No, it does not. Fixed.

>> +        if (cc && minFresh!=HttpHdrCc::MIN_FRESH_UNSET) {
> ...
>> +             entry->mem_obj->getReply()->cache_control->getStaleIfError() != HttpHdrCc::STALE_IF_ERROR_UNSET &&
> ...
>> +            if (cc->getMaxAge() != HttpHdrCc::MAX_AGE_UNSET) {
>
> These and other similar comparisons now look even worse than they were.
> How about adding HttpHdrCc::hasMaxAge() and such?

Could be done, maybe reintroducing the mask tests?

API would then tentatively be
class HttpHdrCc {
  //generic getters/setters, for bool header values
  set(http_hdr_enum);
  clear(http_hdr_enum);
  bool get ((http_hdr_enum);

  //specific getters/setters, for integer values.
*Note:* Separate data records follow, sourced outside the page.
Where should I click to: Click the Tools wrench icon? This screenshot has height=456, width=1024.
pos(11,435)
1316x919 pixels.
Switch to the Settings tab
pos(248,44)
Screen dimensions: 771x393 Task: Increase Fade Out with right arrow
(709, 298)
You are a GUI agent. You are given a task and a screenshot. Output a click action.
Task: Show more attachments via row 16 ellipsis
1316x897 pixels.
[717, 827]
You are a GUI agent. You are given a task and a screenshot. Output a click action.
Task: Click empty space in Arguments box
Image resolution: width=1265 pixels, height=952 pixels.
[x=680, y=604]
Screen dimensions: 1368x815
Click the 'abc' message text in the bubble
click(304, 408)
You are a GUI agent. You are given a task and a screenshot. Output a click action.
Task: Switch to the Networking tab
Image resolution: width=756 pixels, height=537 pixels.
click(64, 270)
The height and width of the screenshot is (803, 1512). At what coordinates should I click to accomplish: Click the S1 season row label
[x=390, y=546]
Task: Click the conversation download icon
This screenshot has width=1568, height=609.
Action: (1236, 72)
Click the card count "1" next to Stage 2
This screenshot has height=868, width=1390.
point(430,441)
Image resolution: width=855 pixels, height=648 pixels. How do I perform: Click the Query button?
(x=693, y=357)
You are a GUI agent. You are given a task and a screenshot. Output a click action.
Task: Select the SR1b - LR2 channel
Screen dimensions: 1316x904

Some special values
need to remain though.
  getMinFresh()
  setMinFresh()
  clearMinFresh()

  String other;
}

>>> And if you want to mix optimization with cleanup, here is one place
>>> where you can save quite a few cycles for many messages by not ignoring
>>> the return value of getList():
>>>
>>>>      getList(HDR_CACHE_CONTROL, &s);
>>>>
>>>> -    cc = httpHdrCcParseCreate(&s);
>>>> +    cc=new HttpHdrCc();
>>>> +    if (!cc->parseInit(s)) {
>>>> +        delete cc;
>>>> +        cc = NULL;
>>>> +    }
>
>> Done.
>
>> +    bool gotList;
>>
>>      if (!CBIT_TEST(mask, HDR_CACHE_CONTROL))
>>          return NULL;
>>      PROF_start(HttpHeader_getCc);
>>
>> -    getList(HDR_CACHE_CONTROL, &s);
>> -
>> -    cc = httpHdrCcParseCreate(&s);
>> +    gotList=getList(HDR_CACHE_CONTROL, &s);
>> +
>> +    cc=new HttpHdrCc();
>> +    if (!gotList)
>> +        return cc;
>> +
>> +    if (!cc->parse(s)) {
>> +        delete cc;
>> +        cc = NULL;
>> +    }
>
>
> Hmm.. I did not see that we already have a HDR_CACHE_CONTROL test above
> that code. The new code now optimizes a rare case of an empty but
> present Cache-Control header. This can only lead to bugs, with no
> positive performance changes. We should remove this exception. Sorry.
>
> (One more reason to provide more than 3 lines of context during review!)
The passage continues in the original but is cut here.